They burned away on contact, dissolving into ash and shadow, their screams cut short as light erased them from existence.
Suryel held the Tree like a ball pulled tight to her chest, forearms locked, shoulders hunched against the strain.
She moved with it.
Shaped it.
Protected it as much as it protected her.
Not static.
Sentient fluid-like air.
As Yael surged ahead toward the narrowing causeway.
She ran behind him and compressed the cloud just enough to keep him inside its edges.
The boundary thickened where the Legion pressed.
Heat spiking, light hardening and burning into something almost tangible.
When Yael needed room to pivot or throw, she loosened it by inches, expanding the dome without losing him.
Always keeping him within the warmth.
Raphael’s voice cut clean through the haze in her mind, sharp as a snapped thread:
‘Lines matter.
Edges matter.
Control the space, and the space will fight for you.’
Her fingers twitched.
Shadows pooled at her feet, drawn from the miasma that clawed at the edges of her vision.
She wove them with threads of gold-like aether, breath stuttering as the pins formed along the dome’s perimeter.
They launched outward.
Knees buckled.
Wings tore.
Spines twisted just enough to shatter momentum.
Not killing blows.
Disruptive ones.
Enough to slow the Legion’s press.
Across the basin, Samael started to move.
He didn’t shout.
He didn’t rush.
He paced along the edge of the fight.
Steps measured, directing pressure with precise gestures.
His voice threaded through the Legion like a conductor’s baton, calm and absolute.
“Close the distance.” Samael said, stepping aside as Helel’s fire scorched the space he’d occupied.
His lips curved as he added, eyes flicking toward Suryel. “Not her. The space around her.”
‘Keep her here.
Let her tire.
Let the weight break her.
When she does—
So will her brothers.’
Belial took that as a personal invitation.
With a delighted roar, he barreled forward.
Laughter echoing wildly as he tore through the edge of the formation, scattering hellions in his wake like toys kicked aside.
Suryel gasped when she saw him coming, instinctively bracing as the dome shuddered.
But Azriel intercepted him without hesitation.
The halberd swept low in a clean, brutal arc, cutting Belial’s legs out from under him.
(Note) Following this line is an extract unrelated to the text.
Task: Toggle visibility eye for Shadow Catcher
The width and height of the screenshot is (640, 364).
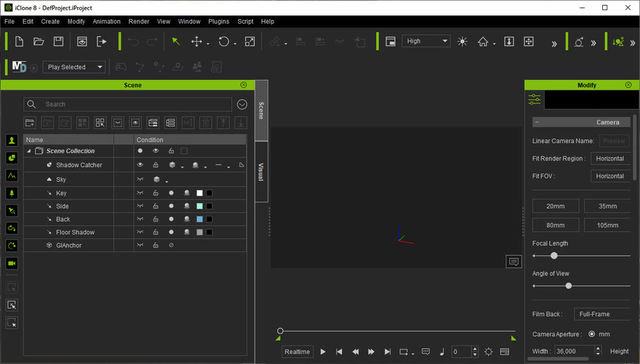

Stone cracked as Belial hit the ground, and he laughed harder, the sound echoing unnaturally in the hollow space.
“Oh come on now.” Belial said, rolling to his feet as Azriel’s halberd carved a trench where his head had been. “You always spoil the fun.”
Azriel didn’t answer.
He stepped in, movements precise and relentless, weapon always positioned to keep Belial just far enough away.
His presence was calm, implacable.
A wall that refused to move.
“I am your opponent.” Azriel said quietly, voice like a verdict already passed.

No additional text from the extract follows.